STORED RECORDS:
START
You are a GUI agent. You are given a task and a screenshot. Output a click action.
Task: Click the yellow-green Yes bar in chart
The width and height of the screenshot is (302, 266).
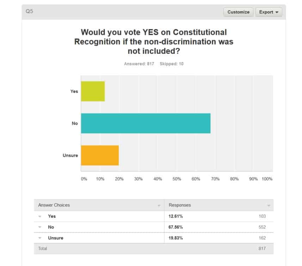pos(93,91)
END
START
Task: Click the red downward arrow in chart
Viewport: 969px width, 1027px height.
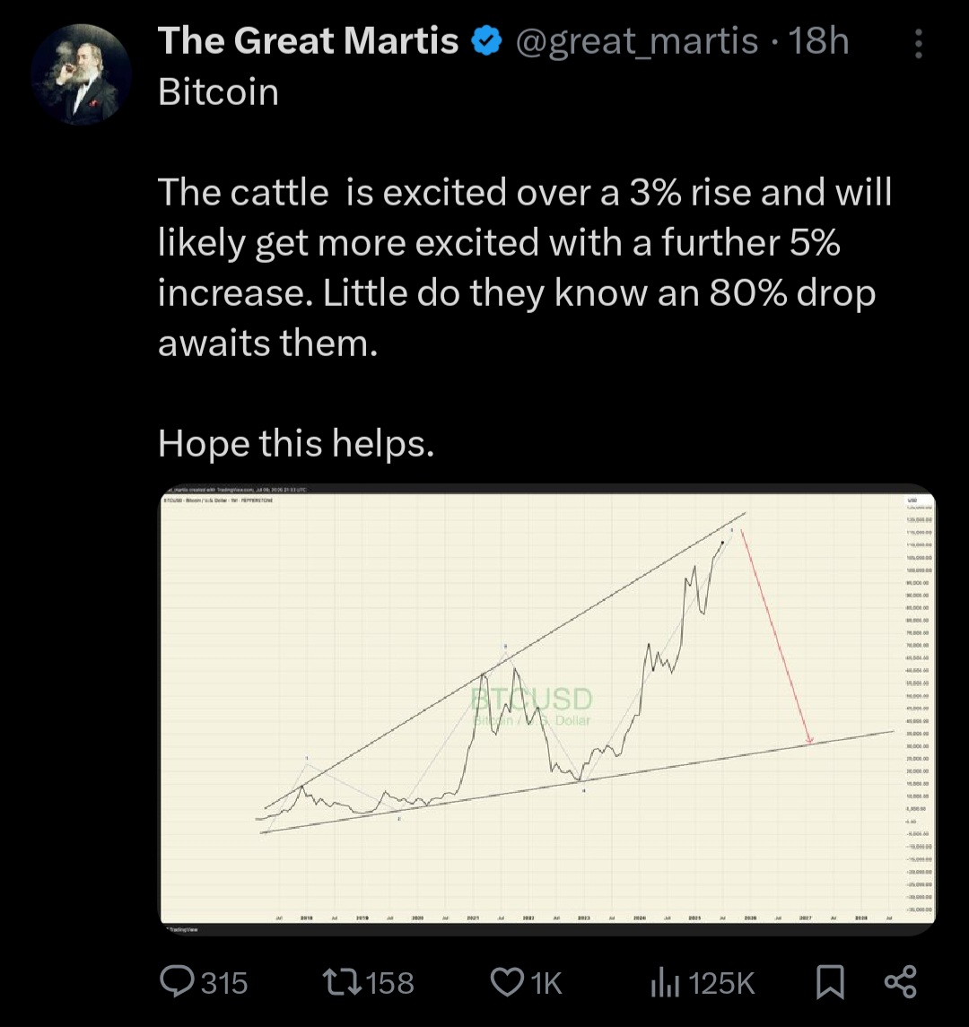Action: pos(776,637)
END
START
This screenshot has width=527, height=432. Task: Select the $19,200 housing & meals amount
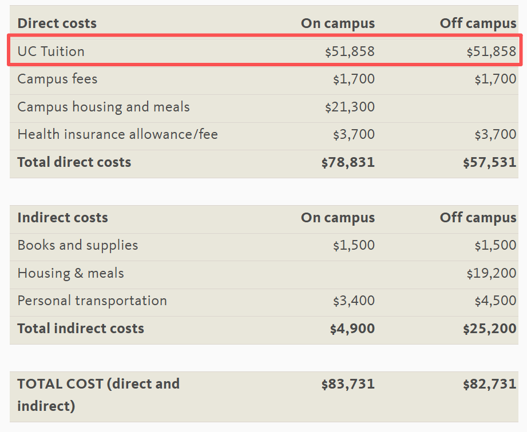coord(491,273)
END
Find each line in the items above that contains the string "height" and copy those lines out. Match case exactly.

The width and height of the screenshot is (302, 266).
Viewport: 969px width, 1027px height.
This screenshot has width=527, height=432. Task: Select the $19,200 housing & meals amount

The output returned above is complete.